The first stanza establishes the personification when hope is given the action “sat down” in the second line, an action only attributed to humans – with the first two lines the “magic” which Don Pagusara argues is the essence of good poetry happens, the reader’s expectation of an abstract concept is set aside for the unexpected personification. The third line has existential connotations: solitude and there-being. The “hope” character can thus also be a human being, one who has hope as she is contextualized as an individual in a particular here. The “here” being referred to is further qualified by describing it as “beneath the threads of silver linings,” a metaphor that demands the reader to go to the symbolic level. First off, we need to paint the picture: the character is sitting beneath the threads of silver linings, and the image that comes to our mind is a meteor shower, with the contrails of the meteors forming thread-like images. Then, we need to point out that “silver linings” is allusive to the common proverb “behind every cloud is a silver lining,” thus lending the phrase “silver lining” the meaning of hope and opportunity. In this sense, “hope,” or rather the subject which is hoping, is sitting under threads of silver linings, i.e., sitting beneath the given-ness of a hopeful disposition. Ere we delve too deep into this meaning, the poem returns us to the literal image with “pins of stars,” but does so by kicking off to another metaphor.

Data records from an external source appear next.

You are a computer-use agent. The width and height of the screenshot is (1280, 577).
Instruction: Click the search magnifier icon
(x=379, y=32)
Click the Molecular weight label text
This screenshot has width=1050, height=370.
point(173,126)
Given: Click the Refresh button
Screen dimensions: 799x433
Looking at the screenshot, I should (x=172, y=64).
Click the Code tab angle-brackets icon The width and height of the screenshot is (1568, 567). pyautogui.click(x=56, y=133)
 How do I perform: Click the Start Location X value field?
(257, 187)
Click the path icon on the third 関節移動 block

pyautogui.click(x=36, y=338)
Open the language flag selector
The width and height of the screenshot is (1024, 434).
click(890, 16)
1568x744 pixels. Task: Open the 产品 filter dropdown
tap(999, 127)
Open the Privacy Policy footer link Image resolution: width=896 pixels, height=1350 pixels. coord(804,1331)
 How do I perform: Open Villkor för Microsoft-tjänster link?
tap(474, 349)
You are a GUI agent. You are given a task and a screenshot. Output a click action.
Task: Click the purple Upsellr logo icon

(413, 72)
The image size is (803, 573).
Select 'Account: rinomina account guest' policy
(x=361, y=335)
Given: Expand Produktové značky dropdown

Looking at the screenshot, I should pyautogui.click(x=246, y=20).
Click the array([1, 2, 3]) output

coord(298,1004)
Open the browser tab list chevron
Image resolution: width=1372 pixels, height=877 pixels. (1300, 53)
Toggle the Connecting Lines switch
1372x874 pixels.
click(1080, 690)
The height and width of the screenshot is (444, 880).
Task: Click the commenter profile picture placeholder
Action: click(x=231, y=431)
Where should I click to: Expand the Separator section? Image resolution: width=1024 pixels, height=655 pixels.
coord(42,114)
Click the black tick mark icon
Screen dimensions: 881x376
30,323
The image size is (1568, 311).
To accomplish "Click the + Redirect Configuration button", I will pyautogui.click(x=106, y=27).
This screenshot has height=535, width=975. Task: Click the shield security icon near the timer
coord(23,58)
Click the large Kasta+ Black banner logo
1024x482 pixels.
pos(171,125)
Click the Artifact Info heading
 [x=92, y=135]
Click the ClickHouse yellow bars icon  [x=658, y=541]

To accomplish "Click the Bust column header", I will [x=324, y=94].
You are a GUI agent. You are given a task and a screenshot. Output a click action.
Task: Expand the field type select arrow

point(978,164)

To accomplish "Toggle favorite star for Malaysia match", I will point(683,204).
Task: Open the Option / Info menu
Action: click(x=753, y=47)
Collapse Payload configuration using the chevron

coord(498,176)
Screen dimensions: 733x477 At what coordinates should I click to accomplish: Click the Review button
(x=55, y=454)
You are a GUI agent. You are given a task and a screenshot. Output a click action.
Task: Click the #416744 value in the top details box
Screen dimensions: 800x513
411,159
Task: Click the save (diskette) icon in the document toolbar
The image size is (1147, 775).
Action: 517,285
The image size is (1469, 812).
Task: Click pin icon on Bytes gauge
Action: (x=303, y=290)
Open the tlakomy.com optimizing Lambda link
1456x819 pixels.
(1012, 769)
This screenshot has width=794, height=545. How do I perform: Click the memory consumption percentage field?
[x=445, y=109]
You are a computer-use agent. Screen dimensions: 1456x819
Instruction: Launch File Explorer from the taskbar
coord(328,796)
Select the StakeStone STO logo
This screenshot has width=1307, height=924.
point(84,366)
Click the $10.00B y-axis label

And that metaphor is developed in the second stanza. Hope is portrayed as seeking to “string these stars together,” an image strengthened if we were to see the stars as pins. Though it is not explicitly stated, the “threads of silver linings” could readily be used to string these stars – every image is woven together (pardon the pun)! Here I contend is the most poetic part of the poem, for the reader is forced to depart from literal meaning by the semantic deviation involved and compelled to be writerly as a reader and imagine a deeper meaning in the statement. Stars have historically been said to influence the course of events (hence such occult endeavors as astrology). In that sense then seeking to “string the stars together” means being able to take control of events. Again, we must return to the emphasis of hope, and we can further add that it is the hopefulness of the individual which seeks to take control. And being hopeful, this part of the poem feels highly optimistic and dynamic, emphasized by the flowing characteristic of the oft repeated /s/ sound, which is a sibilant. the repetition also mimics the rythmic fluidity of the act of stringing. But this fluid flow is immediately stopped by the end of the stanza “but the beads would not budge.” The act of stringing was interrupted, and the flowing /s/ is interrupted by the plosive quality of the repeated/b/.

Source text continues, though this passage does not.